Lot 221 - Mie Olise Kjargaard - Elsa

Lot 221 - Mie Olise Kjargaard - Elsa

Acrylic on Paper
A6 (10x15cm) original artwork
2020
Bidding starts at £50
ARTIST INFO

Mie Olise Kjærgaard works in painting, sculptural objects and installation. Since graduating her MFA in 2008, her work has focussed on the theme of the ”man-made construction” in relation to dystopian ideas. Kjærgaard is a maker and she explores dystopic settings, through man-made architectural constructions. Lately these dystopic ideas, has turned more real and her invented dystopian place, Moirania, might look a lot like a future dystopia of todays climate changes.

What initially started out as a idea-based and more poetic view, is now being caught up by with by reality. In recent years, M.O. Kjærgaard has investigated the construction of man-made society in different stages – from dishonesty, over fake to fictional. From modern ruins in Latin America, and how these contemporary ruins are deserted and occupied again; in horisontal layers, with new architectural strategies – very different from the original ideas about function and appearance. The project was exhibited at Museo de Arte Acarigua in Venezuela under the title ”Discontinued Monuments”. In architectural terms, breaking with the initial constructural idea, is called a ”dishonest construction”, – which is what Kjærgaard is calling her recent body of work.
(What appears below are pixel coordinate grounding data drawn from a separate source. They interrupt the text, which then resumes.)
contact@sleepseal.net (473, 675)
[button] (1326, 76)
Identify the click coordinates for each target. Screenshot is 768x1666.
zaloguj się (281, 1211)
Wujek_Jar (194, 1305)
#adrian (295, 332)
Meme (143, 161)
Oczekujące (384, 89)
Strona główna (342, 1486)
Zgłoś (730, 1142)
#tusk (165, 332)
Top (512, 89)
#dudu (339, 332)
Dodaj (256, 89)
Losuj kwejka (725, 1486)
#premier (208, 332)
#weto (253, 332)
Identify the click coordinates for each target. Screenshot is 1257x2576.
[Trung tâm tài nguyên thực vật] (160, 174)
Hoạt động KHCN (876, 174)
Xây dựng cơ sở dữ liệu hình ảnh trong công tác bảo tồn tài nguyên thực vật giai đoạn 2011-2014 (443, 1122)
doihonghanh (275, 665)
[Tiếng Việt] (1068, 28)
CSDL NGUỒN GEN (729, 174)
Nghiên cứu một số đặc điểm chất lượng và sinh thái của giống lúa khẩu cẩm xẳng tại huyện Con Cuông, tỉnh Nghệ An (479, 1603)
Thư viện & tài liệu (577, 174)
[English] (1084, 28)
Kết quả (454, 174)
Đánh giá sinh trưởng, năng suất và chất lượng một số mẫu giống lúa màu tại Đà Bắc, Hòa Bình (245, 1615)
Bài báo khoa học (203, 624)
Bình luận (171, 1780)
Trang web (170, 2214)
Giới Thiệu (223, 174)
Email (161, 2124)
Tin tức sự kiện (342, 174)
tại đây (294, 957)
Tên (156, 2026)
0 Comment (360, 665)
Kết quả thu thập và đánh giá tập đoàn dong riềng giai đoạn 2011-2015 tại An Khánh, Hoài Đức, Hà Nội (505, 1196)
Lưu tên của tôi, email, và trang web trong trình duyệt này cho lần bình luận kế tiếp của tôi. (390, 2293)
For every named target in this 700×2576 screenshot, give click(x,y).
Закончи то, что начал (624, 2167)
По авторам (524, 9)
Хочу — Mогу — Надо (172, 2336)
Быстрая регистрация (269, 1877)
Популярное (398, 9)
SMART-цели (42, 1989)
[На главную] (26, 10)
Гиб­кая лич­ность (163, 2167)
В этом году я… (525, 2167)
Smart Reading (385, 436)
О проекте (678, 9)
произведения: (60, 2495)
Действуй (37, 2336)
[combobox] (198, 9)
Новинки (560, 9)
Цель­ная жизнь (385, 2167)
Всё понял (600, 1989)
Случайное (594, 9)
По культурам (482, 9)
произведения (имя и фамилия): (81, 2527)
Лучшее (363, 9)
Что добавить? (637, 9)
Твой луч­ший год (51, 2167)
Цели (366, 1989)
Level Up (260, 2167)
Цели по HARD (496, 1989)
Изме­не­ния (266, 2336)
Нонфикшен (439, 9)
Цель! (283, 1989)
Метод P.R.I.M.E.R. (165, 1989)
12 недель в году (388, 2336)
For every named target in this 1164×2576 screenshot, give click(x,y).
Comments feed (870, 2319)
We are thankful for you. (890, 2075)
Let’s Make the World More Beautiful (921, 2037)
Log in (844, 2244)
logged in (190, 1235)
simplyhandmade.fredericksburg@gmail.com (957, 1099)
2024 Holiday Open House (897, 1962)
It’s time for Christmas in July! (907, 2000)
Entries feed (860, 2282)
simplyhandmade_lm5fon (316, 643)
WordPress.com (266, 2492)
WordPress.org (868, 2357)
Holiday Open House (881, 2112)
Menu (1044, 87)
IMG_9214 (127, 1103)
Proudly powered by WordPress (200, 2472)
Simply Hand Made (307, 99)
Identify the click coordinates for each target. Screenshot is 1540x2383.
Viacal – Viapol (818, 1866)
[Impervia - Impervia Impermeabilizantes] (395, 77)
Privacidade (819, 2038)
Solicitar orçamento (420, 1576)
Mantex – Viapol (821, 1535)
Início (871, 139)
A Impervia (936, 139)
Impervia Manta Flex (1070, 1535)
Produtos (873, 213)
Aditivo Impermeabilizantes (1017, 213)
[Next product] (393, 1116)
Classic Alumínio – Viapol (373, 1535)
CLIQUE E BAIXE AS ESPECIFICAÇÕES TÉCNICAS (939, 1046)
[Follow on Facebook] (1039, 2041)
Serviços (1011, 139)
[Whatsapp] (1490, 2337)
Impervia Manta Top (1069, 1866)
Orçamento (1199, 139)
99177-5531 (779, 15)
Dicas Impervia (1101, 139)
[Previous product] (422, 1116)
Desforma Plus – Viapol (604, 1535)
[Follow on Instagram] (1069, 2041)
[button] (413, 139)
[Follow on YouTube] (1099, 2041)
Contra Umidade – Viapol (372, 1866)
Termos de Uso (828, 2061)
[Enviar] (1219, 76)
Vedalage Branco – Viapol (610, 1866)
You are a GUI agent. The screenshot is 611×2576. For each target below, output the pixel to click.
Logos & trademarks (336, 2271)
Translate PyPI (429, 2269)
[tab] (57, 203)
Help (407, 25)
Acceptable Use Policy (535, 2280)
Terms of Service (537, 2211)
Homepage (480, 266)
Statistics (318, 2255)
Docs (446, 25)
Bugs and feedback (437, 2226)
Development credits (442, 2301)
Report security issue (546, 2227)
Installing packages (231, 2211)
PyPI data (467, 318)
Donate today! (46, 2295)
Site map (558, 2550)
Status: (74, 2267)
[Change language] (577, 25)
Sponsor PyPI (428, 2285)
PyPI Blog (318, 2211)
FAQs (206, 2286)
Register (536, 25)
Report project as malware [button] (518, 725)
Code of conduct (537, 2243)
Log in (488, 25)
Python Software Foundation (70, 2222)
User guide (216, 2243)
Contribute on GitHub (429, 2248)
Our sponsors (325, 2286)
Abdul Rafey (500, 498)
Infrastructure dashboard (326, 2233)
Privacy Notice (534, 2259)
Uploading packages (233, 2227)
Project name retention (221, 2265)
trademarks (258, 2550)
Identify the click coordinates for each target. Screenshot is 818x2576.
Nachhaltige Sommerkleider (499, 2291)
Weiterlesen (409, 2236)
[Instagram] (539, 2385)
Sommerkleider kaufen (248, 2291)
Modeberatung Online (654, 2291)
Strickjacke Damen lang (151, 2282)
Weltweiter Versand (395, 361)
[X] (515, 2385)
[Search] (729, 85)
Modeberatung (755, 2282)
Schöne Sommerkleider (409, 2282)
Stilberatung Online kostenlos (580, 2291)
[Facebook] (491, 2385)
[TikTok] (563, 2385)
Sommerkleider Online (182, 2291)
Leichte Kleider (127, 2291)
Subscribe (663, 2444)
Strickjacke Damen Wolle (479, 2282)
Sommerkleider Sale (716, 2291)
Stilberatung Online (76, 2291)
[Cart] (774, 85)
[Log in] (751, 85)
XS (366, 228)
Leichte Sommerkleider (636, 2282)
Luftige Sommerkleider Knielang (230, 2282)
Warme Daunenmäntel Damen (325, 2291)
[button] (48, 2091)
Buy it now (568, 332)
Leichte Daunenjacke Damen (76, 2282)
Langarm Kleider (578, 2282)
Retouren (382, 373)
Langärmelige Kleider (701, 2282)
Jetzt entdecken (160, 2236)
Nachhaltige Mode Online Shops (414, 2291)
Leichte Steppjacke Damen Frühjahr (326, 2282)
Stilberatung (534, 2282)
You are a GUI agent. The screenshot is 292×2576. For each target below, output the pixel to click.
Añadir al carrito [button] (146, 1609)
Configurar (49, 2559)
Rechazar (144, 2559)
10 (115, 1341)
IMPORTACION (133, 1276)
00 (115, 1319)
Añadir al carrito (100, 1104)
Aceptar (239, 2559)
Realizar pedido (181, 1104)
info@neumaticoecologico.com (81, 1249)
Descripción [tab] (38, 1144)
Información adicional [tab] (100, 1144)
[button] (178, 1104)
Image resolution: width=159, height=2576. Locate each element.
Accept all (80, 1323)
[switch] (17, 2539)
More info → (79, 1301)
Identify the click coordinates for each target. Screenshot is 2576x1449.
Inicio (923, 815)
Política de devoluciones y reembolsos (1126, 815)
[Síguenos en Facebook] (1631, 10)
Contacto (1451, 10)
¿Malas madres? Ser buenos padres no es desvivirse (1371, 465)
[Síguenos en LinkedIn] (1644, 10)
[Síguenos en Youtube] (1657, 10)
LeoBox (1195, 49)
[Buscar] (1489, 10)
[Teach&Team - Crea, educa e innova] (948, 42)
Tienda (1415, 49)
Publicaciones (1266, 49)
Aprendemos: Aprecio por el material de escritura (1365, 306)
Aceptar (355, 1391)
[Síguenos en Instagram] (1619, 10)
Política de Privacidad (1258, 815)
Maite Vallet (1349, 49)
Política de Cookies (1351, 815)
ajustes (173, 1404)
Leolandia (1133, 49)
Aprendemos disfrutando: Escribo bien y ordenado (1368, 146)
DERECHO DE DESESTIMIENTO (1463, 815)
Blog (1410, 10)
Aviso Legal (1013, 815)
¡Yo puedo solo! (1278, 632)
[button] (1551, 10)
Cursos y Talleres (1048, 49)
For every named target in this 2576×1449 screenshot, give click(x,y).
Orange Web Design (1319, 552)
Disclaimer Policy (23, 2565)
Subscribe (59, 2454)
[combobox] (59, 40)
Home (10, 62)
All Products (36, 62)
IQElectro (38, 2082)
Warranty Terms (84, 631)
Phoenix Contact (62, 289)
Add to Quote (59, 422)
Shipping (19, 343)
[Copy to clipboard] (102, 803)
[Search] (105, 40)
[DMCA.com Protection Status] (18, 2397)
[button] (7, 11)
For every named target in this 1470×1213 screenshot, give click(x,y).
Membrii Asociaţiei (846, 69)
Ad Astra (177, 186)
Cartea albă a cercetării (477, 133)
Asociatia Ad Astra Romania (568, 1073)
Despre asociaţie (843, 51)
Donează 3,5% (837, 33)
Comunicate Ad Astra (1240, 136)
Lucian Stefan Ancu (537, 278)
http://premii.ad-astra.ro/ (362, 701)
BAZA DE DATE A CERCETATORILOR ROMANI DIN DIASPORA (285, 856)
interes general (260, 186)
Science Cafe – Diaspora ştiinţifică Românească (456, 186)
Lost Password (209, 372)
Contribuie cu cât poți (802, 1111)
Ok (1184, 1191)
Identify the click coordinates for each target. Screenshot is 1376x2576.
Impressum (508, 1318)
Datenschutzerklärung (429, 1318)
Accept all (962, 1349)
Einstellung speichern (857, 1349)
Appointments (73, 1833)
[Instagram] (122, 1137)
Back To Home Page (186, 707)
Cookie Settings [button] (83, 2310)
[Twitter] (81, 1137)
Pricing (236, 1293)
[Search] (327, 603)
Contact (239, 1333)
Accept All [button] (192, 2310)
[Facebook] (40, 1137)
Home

In 2016 Olise started working with Bastard Monuments and the fake Babylon Wall film-set of DW Griffith s Intolerance (movie, 1917), which aspired her to go even further and invent her own dystopic place, Moirania (after Moira) – a flooded world, where people and animals go around by boat at there are reminissences of designerbags, trainers and present popular items, lying useless around. This Universe has been evolving around a huge largescale map, drawn by pencil, and tugged away in Olises studio in secrecy.

Kjaergaard often paints her large scale paintings with polluted water collected from places of polluting industries. Working in large scales was initially a way to put the maker-/spectators body in relation with the construction – later it also became a respond to the word masculine size.